Oltre 60 giovani cattolici e protestanti provenienti dalle aree più calde, si sono radunati ai cancelli di una peaceline di West Belfast per suonare tamburi ed altri strumenti per la pace.

Simbolicamente, il laboratorio musicale si è tenuto all’ombra della più grande barriera che corre tra Northumberland Street e Lanark Way, dividendo la cattolica Falls dalla protestante Shankill.

Grigio e pieni di graffiti, il muro ha più di una semplice somiglianza con il famigerato, temuto e ora abbattuto omologo tedesco.

Ma molti dei ragazzi che hanno partecipato all’evento non erano ancora nati quando il muro di Berlino crollò, il 9 novembre 1989, dopo oltre un quarto di secolo.

Per loro era un semplice pezzo di storia, non qualcosa che hai vissuto, ma una storia da leggere su Google per togliersi la curiosità.

A Belfast, intanto, ci sono circa 80 barriere permanenti a dividere aree lealiste e nazionaliste. Una presenza quotidiana e tangibile, una realtà concreta ed un simbolo deprimente del conflitto che ha invaso la nostra storia, specialmente gli ultimi 40 anni.
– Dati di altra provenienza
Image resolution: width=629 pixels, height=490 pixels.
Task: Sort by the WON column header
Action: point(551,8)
Sarebbe perfettamente comprensibile se questi giovani della Belfast divisa chiedessero: se le due super potenze mondiali possono unirsi per far cessare la necessità di una divisione fisica, perché non può avvenire in specifiche comunità dell’Irlanda del Nord?

Niamh McEvoy , 15 anni della St Genevieve High School, ha detto che era importante “per le due parti” essere insieme.
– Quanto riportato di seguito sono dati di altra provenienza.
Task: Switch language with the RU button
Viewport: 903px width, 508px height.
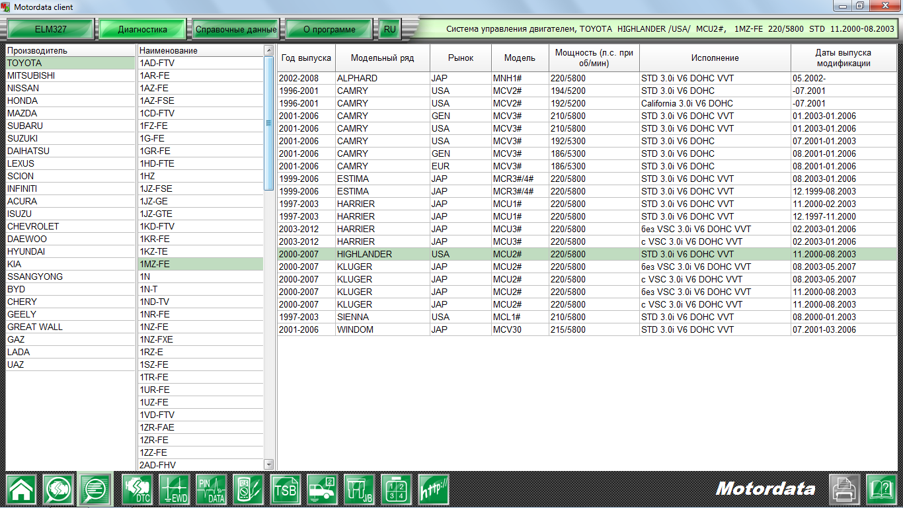Action: click(389, 29)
“Dopo venti anni penso porti grande ispirazione ad altri, in tutto il mondo, mostrare che la gente può sopravvivere ai conflitti passati e buttare giù le barriere, letterali o figurative, e portare l’uguaglianza nelle vite di tutti”, ha riferito Niamh.

“L’Irlanda del Nord è una delle comunità nella storia con un grave livello di violenza e penso che noi, abitanti di Belfast, abbiamo bisogno di guardare all’equilibrio e fare qualche passo indietro e portare l’uguaglianza al posto del pregiudizio”.
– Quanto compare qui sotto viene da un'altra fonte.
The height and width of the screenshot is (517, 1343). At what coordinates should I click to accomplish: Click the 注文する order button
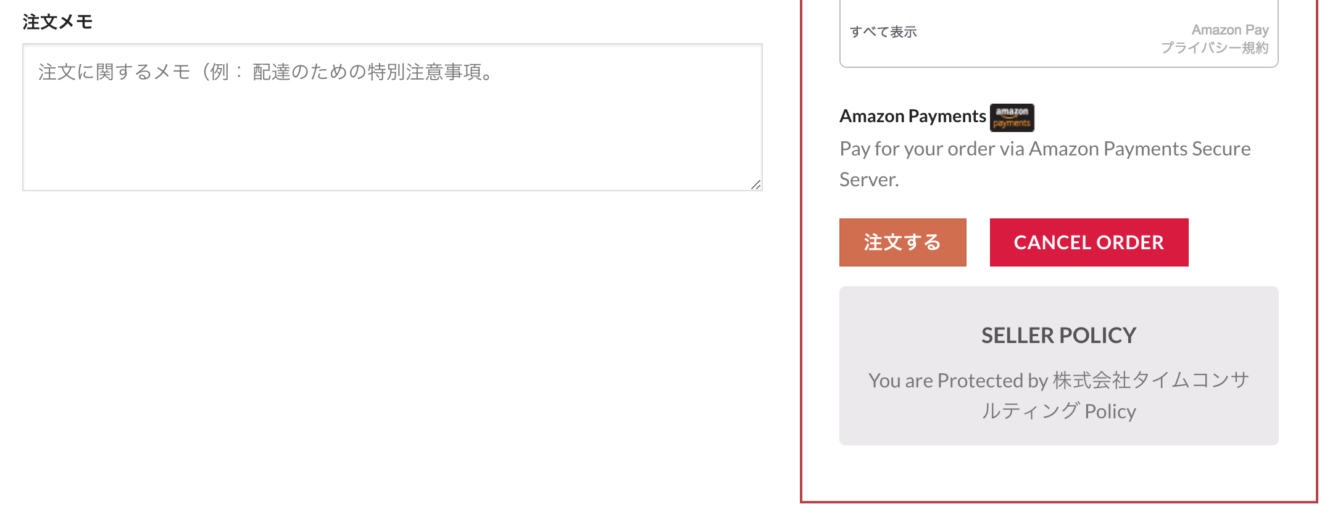pyautogui.click(x=902, y=242)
La sua amica Tania Devlin, 15 anni, è d’accordo sul fatto di dover muoversi in avanti.

“Tutta la violenza è terminata ora, e vogliamo lasciarla indietro e tutti desiderano che questo accada”, dice la giovane.

Paradossalmente, il numero dei cosiddetti peace wall (muri della pace) nella zona di Greater Belfast sono triplicati dopo i cessate-il-fuoco proclamati dall’IRA e dai lealisti, secondo il rapporto del Community Relations Council (CRC).

Nel 1994 erano 26. Adesso sono 80.

L’organizzatore dell’evento e dirigente comunitario per Youthlink, Jouh Peacock, ha detto che l’evento faceva parte del progetto Up Against The Wall (In piedi contro il muro).

“Negli ultimi sei mesi abbiamo dato voce alla giovani generazioni riguardo a ciò che pensano sui peace wall nella loro zona e gli abbiamo permesso di avere un dialogo sul futuro di queste barriere”, ha affermato.

“Così, nel 20° anniversario della caduta del muro di Berlino, abbiamo voluto evidenziare quanto sia triste avere questi muri ancora in piedi qui a Belfast”.

Oggi quei muri saranno ancora una volta silenziosi e deserti – salvo per gli sparuti turisti che si chiedono come mai, in una moderna città europea, nel 2009, ci sia ancora gente che ancora sente il bisogno di una separazione fisica.